Par ailleurs-autre faiblesse-la »Démocratie »instaurée par Ould Taya est venue se greffer sur un « passif humanitaire »toujours pendant et une situation politique de discrimination raciale ouverte, qu´elle a volontairement occultée et masquée.
Or une démocratisation authentique ne saurait prendre appui sur un tel fondement.
Voilà pourquoi on ne peut lui accorder un quelconque crédit.
Face à un processus « démocratique »biaisé et confisqué il y a lieu de réagir, non pas par l´adhésion tacite au statu-quo-ante plutôt favorable au régime, mais par le choix résolu d´une stratégie et de méthodes offensives, propres à hâter le changement.

UN CHANGEMENT dont les lignes de force seraient la RÉCONCILIATION NATIONALE- car les Mauritaniens ont d´abord besoin de se reconcilier-, UN DÉBAT NATIONAL et enfin le REDRESSEMENT ET LA CONSOLIDATION DU PROCESSUS pour le libre exercice du jeu démocratique dans les conditions de transparence requises; le tout piloté par un gouvernement d´union nationale pour la période transitoire.

  CONCLUSION

  Il est encore temps de construire dans l´intérêt bien compris de tous un ETAT DÉMOCRATIQUE,ÉGALITAIRE ET DE LIBÉRTÉ: un Etat fondé sur la base de CITOYENS RESPECTUEUX DU BIEN PUBLIC, ÉGAUX EN DROITS ET EN DEVOIRS SANS CONSIDÉRATION DE RACE OU DE TRIBU.
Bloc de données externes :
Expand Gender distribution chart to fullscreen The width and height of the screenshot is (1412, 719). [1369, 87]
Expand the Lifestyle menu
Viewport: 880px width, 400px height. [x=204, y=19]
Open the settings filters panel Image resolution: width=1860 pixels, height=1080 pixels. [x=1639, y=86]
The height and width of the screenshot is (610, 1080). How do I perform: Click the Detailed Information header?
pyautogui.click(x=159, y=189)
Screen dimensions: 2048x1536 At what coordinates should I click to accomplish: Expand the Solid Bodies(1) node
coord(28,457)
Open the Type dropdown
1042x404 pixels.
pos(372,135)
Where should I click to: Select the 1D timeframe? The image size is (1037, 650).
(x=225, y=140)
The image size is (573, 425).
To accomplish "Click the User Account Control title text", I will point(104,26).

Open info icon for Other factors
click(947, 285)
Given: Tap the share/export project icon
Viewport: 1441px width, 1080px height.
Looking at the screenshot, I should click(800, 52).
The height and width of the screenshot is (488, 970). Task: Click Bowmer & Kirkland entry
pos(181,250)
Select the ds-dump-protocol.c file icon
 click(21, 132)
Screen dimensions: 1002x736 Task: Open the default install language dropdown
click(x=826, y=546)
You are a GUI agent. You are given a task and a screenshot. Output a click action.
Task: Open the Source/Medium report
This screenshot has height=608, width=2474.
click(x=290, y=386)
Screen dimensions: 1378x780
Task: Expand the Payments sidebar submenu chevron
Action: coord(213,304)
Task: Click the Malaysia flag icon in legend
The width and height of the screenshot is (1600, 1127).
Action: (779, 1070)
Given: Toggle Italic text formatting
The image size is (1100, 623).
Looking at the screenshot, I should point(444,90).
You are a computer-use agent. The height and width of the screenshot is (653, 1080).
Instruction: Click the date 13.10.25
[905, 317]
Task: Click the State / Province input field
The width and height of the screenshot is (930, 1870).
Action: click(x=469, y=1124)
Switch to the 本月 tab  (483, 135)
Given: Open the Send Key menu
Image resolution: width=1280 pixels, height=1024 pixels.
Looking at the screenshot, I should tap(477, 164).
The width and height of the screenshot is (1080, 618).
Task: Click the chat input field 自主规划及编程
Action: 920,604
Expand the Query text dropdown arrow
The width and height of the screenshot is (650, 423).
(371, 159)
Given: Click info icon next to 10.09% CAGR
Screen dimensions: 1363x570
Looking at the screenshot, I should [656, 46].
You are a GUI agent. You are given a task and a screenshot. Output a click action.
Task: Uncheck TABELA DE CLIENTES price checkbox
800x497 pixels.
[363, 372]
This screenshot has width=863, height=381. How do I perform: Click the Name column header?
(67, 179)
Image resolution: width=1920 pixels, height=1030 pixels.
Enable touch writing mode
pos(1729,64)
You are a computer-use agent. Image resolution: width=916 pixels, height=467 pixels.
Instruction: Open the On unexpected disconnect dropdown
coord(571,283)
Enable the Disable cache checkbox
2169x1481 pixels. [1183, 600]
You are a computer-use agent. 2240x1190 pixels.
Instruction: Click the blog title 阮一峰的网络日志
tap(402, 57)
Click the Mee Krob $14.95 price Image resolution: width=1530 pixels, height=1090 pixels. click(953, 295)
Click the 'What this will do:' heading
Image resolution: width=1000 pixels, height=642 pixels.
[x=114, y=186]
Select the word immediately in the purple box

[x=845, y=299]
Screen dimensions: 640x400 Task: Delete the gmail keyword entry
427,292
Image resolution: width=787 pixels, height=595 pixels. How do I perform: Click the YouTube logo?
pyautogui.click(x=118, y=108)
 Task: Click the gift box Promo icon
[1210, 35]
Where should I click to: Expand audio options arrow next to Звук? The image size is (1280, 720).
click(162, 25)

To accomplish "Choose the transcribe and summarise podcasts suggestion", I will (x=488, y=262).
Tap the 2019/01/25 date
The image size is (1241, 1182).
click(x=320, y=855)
LES FLAM lancent un appel à l´ensemble des forces politiques progressistes mauritaniennes, à engager le débat sans tarder, pour l´édification d´un véritable ETAT DE DROIT, d´où seraient bannis à jamais l´esclavage, le racisme, l´exclusion et la misère.

La lutte continue!

Fait à Dakar, le 21 Mars 2000

Les Forces de libération africaines de Mauritanie.